US interest rates fell for the first time in over four years following the FOMC’s September meeting. The FOMC implemented a relatively aggressive cut of 50 basis points, reducing the key federal funds rate to a range of 4.75% to 5%.
- One FOMC member voted for a smaller cut of 25bp
- Further easing is expected before the end of 2024
- Inflation is expected to reach its 2% target in 2026
US interest rates fell for the first time in over four years following the Federal Open Market Committee’s (FOMC’s) September meeting . The FOMC implemented a relatively aggressive cut of 50 basis points, reducing the key federal funds rate to a range of 4.75% to 5%. Although the cut was expected, its potential scale – whether 25 or 50 basis points – had been widely discussed, and the decision was not unanimous, with one committee member favouring a less aggressive cut of 25 basis points.
“This recalibration of our policy stance will help maintain the strength of the economy” (Fed Chair Jerome Powell)
Inflationary pressures have continued to moderate in the US, easing to 2.5% in August, and the FOMC said it has “greater confidence that inflation is moving sustainably towards 2%”. According to Federal Reserve (Fed) forecasts , inflation is expected to fall to 2.1% by the end of 2025 and to reach the Fed’s 2% target by the end of 2026. However, the rate of unemployment has risen to 4.2%, and Fed officials predict it will climb to 4.4% by the end of the year.

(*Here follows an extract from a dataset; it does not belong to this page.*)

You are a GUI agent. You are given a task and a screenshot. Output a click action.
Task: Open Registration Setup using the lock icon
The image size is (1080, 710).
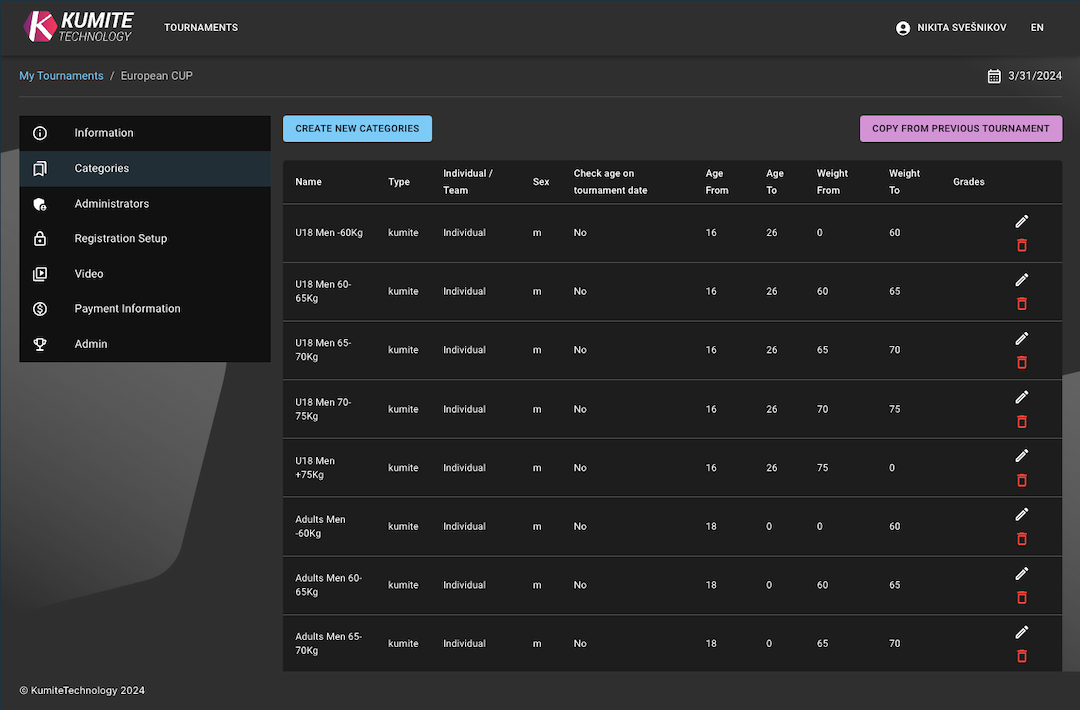pos(38,238)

Fed Chair Jerome Powell commented: “This recalibration of our policy stance will help maintain the strength of the economy and the labour market and will continue to enable further progress on inflation as we begin the process of moving towards a more neutral stance.” Looking ahead, the Fed predicts the federal funds rate will decline to 4.4% by the end of this year, 3.4% next year, and 2.9% by the end of 2026.